AEX exchange has announced strategic plans to liquidate some its traditional assets to repay debtors.
Troubled exchange AEX under siege
Assets to be liquidated include box office and TV income rights as well as stock holdings of companies. AEX will sell the investments at a discounted price of 20-40%. Funds raised will be used to repay debts.
Liquidators must sign the equity purchase contract using their full names. In addition, they will be required to complete a questionnaire before sending the necessary amount to the black hole address for the acquisition. Their official blog also identified that rules would change depending on the contract at hand and the asset to be liquidated. Liquidators will make all purchases through AUSD, the exchange’s native stablecoin.

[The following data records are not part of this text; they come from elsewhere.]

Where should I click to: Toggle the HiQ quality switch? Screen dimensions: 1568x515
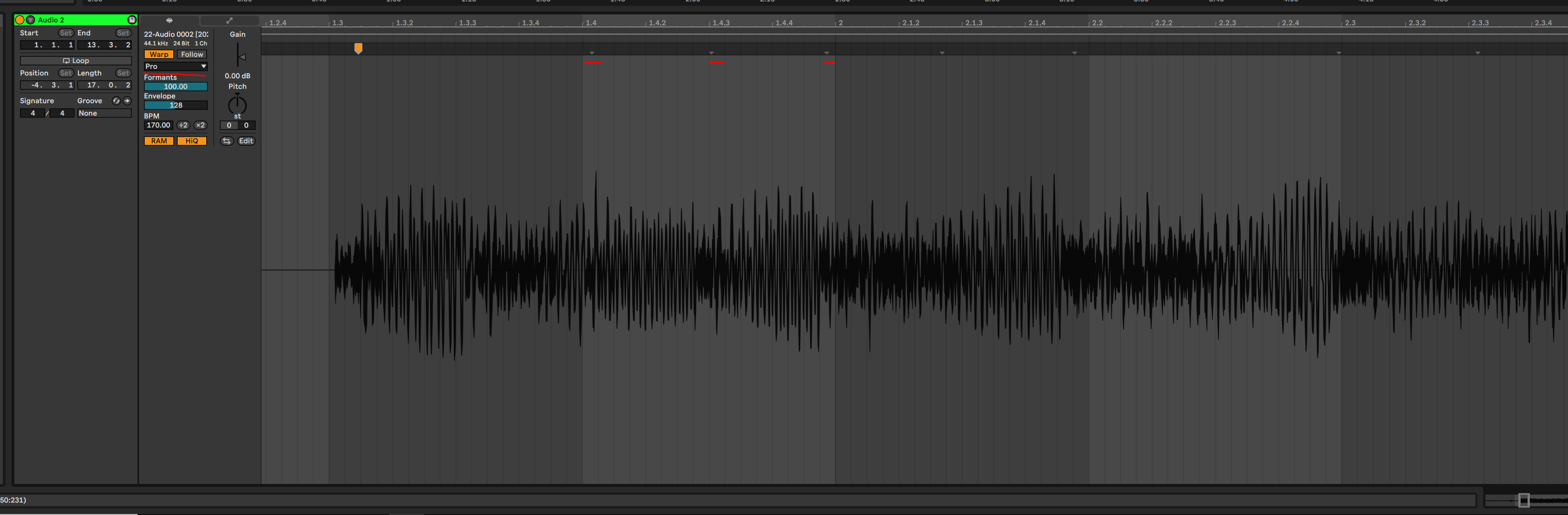192,141
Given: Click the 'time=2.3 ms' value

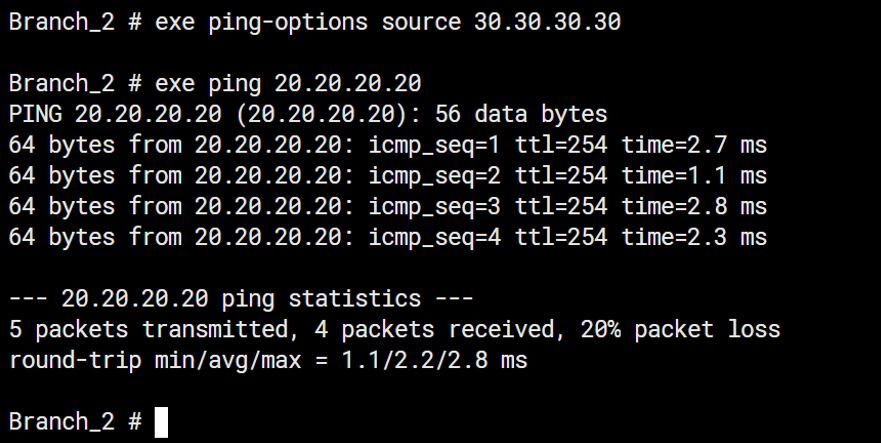Looking at the screenshot, I should click(x=694, y=237).
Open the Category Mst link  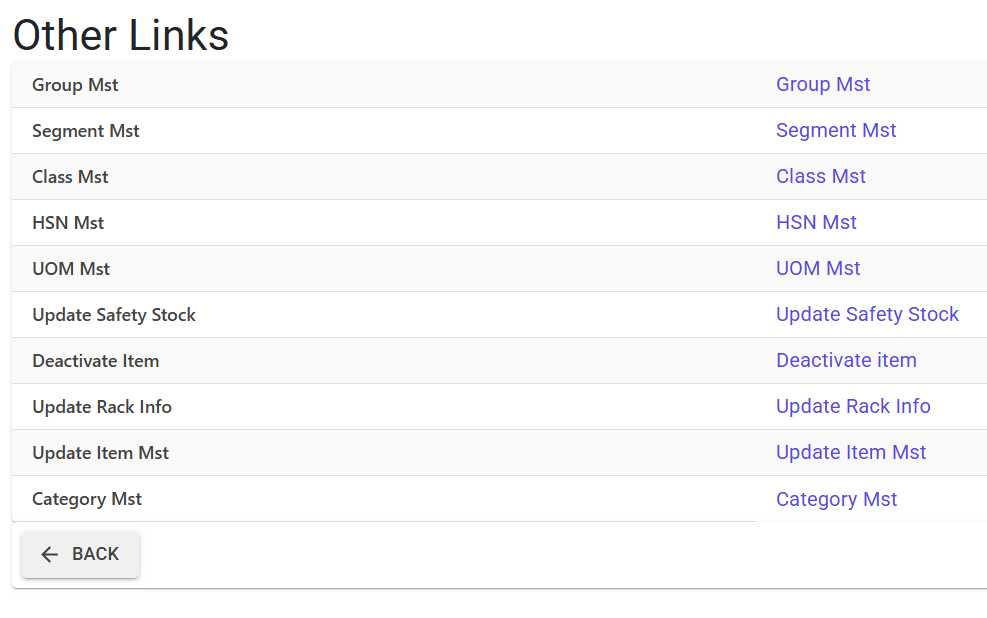pyautogui.click(x=837, y=499)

The announcement comes as part of the main idea of AEX’s plans to reduce customer losses and expand AUSD’s usage as a competitor to Tether’s own stablecoin USDT.
“We believe that as long as we do this, we will be able to gain more people’s support. No matter how long it takes, our goal of making AUSD larger than USDT will definitely be achieved,” AEX wrote.

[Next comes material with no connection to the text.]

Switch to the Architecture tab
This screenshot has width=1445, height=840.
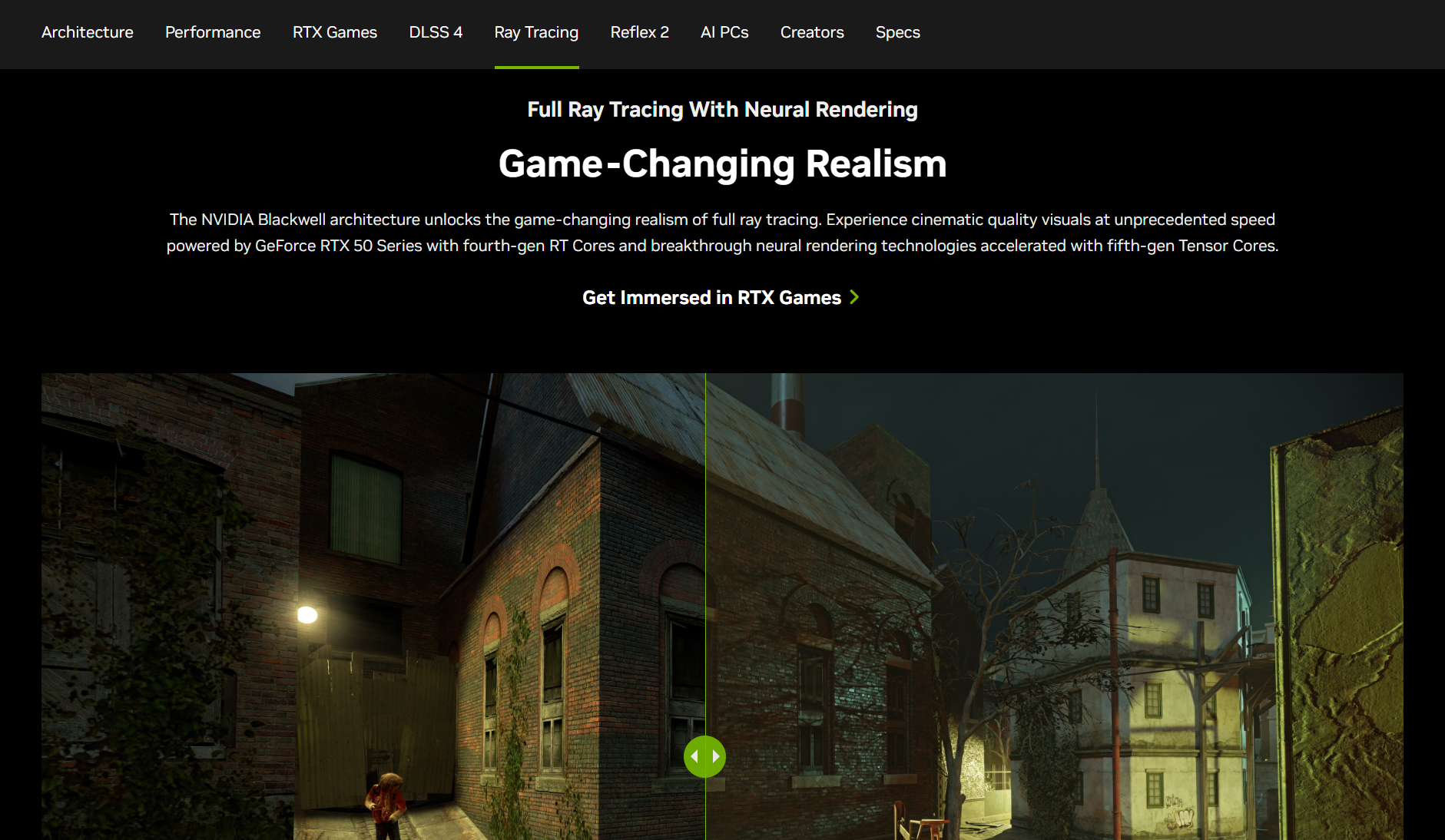pyautogui.click(x=88, y=32)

AEX limits its services to users
On Dec. 12, AEX said it would limit its services as a compulsory measure to comply with regulators who have been on the exchange’s tail for months.
Following this announcement, AEX said it plans to repurchase 10% of the total supply of AUSD every Monday on Uniswap, one of the largest decentralized exchanges in the world. The repurchase of the stablecoin from the AUSD-USDT liquidity pool on Uniswap is a plan to ensure the stablecoin will maintain its deflationary mechanism until AUSD retails the standard, 1 AUSD ≥ 1 USDT.
Among other crypto-oriented entities, AEX fell victim to the bearish market volatility that began in 2022, catalyzed by FTX’s downfall. Throughout the year, tough times have rendered the crypto market ‘unsafe’, bringing exchanges such as AEX near collapse. AEX has maintained its limited operations hoping for a better future as the crypto winter seemingly ends.